背中をみて、とくに腰あたりの脊髄に異常がなさそうかをチェックします。肥満や扁桃腺が大きいような患者さんの場合、睡眠時無呼吸から夜尿症につながっている場合もあります。便秘があるとお腹の左↓あたりに塊をふれることがあるのでチェックします。陰部を確認させていただくこともあり、たとえば女児の場合に異所性尿管(おしっこの出口が通常と違う場所にある)があることもあり、その場合は昼夜問わずお漏らししていたりします。

尿検査

夜尿症が疑われる場合、細菌感染(膀胱炎)を起こしていて、頻尿傾向になっていないかを調べます。
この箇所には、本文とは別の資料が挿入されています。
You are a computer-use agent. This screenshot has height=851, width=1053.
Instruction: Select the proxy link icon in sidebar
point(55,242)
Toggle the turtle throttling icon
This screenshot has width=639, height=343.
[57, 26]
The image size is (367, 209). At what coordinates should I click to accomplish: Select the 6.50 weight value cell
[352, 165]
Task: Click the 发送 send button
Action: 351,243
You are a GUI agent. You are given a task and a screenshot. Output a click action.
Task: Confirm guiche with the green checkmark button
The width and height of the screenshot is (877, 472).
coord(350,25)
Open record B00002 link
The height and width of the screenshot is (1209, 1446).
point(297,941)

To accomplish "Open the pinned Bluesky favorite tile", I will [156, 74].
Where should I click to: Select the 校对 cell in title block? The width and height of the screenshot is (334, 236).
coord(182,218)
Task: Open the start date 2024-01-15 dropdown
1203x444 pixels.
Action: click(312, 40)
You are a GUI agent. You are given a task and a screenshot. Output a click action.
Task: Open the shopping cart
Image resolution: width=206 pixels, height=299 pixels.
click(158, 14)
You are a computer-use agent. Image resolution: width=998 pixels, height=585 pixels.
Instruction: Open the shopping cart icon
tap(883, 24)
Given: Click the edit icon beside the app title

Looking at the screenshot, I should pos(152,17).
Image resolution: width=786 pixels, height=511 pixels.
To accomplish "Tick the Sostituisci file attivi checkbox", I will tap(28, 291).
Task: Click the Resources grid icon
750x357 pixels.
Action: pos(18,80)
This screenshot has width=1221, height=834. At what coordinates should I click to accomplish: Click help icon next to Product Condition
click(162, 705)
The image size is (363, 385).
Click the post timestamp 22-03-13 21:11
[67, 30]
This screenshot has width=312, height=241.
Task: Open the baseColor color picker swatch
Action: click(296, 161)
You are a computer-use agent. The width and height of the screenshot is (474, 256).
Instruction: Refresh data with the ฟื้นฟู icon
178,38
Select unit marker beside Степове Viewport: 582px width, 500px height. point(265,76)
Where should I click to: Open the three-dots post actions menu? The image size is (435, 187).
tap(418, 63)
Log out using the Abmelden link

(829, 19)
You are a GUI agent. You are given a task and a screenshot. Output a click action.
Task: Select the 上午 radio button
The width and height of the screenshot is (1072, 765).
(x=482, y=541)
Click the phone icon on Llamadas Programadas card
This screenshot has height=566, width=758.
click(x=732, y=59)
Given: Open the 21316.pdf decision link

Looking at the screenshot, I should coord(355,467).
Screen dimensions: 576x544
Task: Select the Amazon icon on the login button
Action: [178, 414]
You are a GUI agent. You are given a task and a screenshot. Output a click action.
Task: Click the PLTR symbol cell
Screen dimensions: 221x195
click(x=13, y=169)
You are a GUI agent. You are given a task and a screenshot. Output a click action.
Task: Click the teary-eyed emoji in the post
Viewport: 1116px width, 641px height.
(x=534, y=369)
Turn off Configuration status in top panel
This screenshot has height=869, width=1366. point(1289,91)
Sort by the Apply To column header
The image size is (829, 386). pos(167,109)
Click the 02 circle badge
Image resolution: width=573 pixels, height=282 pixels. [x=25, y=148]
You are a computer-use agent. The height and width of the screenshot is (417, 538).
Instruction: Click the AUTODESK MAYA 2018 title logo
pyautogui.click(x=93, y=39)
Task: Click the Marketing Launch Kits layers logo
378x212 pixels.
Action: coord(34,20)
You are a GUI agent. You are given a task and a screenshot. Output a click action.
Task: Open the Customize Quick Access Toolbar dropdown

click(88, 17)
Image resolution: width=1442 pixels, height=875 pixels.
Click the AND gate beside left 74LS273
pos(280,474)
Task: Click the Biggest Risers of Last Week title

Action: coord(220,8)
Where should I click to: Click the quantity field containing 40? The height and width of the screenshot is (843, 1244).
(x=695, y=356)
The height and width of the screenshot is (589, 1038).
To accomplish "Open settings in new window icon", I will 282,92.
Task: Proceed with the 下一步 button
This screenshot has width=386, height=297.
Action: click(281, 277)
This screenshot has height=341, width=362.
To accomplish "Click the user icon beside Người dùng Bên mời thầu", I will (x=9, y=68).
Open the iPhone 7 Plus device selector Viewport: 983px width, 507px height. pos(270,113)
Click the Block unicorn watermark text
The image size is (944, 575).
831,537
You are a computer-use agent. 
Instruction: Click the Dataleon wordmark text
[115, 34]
また、尿タンパクなどをみて、腎炎のような所見がないかを調べます。

画像検査

膀胱や腎臓、尿管などに何らかの病気がないかを調べる検査が行われることもあります。
画像検査には様々な種類がありますが、多くは身体への負担が少ない超音波検査を行うことが多いです。さらに詳しく調べる必要がある場合は、CTやMRI検査などを行います。当院では画像検査を行っていないので、必要な患者さんには連携病院を紹介します。

血液検査

夜間の尿量が多いことが原因となる場合、尿の産生に関連する抗利尿ホルモンの異常の有無を調べるために、血液検査を行うこともあります。尿糖がでていると多尿の原因となりますので、それも調べます。

夜尿症の治療

夜尿症は、重症度や原因によって次のような治療が行われます。

生活指導

夜尿症の治療の基本は、生活改善です。
具体的には、夕方以降は水分の摂取を控えめにする、就寝前に排尿を済ませる、利尿効果のあるカフェインを含んだ飲料(お茶、コーヒー)を控えることなどがあります。塩分も夜尿の原因となるので、夕食時のお味噌汁やスープをさけたりします。

薬物療法

生活改善を行っても症状が軽快しない場合は、薬物療法が行われます。
尿の産生を抑える抗利尿ホルモンの内服や、膀胱の筋肉を緩めて容積を大きくする抗コリン薬などを使用します。

夜尿アラーム療法

下着やオムツに尿漏れを感知するセンサーを装着し、尿失禁が生じる前にアラームが鳴って排尿行動を促す治療法です。
尿意が生じても目が覚めずに尿失禁をしてしまう場合の治療によいとされています。
訓練を繰り返すことで自然に尿失禁がなくなっていくケースも多いことが分かっています。

便秘治療

意外と見落とされがちなのが、便秘治療です。便秘があると、溜まった便が膀胱を刺激して排尿が促進されてしまいます。便秘の治療のみで、夜尿が改善されるケースも多くあります。

治療のゴール

夜尿症の治療ゴールは薬物などに頼らず、厳密な水分制限などを行わなくても夜尿がでなくなることです。治療を行い、夜尿が消失したあとは、しばらく治療継続で様子をみていきますが、宿泊学習を終えた後などを目安に投薬を休止してみて、治療を終了できるかどうかをみていきます。